__Directions for this task__
Scan the data for "agent" and copy the lines it appears in.

=== Exercise data ===

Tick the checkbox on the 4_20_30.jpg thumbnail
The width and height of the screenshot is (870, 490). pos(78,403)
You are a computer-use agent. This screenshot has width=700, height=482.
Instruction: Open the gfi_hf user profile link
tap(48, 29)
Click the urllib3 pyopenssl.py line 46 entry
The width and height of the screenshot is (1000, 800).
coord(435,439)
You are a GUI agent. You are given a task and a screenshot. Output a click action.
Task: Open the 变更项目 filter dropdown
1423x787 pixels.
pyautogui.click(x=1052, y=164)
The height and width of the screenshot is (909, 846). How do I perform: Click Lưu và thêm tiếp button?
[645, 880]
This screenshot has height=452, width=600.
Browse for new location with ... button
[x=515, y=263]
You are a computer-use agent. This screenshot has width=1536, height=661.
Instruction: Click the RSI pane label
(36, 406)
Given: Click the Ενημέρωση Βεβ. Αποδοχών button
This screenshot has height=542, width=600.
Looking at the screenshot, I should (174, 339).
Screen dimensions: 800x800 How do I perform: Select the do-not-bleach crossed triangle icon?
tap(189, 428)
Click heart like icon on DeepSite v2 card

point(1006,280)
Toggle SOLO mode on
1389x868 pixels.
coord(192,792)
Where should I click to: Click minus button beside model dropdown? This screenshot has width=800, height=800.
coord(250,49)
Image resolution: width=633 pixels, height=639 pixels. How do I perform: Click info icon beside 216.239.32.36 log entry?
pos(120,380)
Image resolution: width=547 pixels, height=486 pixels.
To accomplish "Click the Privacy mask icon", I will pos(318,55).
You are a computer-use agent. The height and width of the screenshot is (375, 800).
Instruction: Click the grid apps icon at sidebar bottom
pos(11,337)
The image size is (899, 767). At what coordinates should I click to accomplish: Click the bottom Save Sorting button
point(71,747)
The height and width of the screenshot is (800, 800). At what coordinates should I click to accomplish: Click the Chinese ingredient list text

===

__Task answer__
You are a computer-use agent. This screenshot has width=700, height=482.
You are a GUI agent. You are given a task and a screenshot. Output a click action.
You are a computer-use agent. This screenshot has width=1536, height=661.
You are a computer-use agent. The height and width of the screenshot is (375, 800).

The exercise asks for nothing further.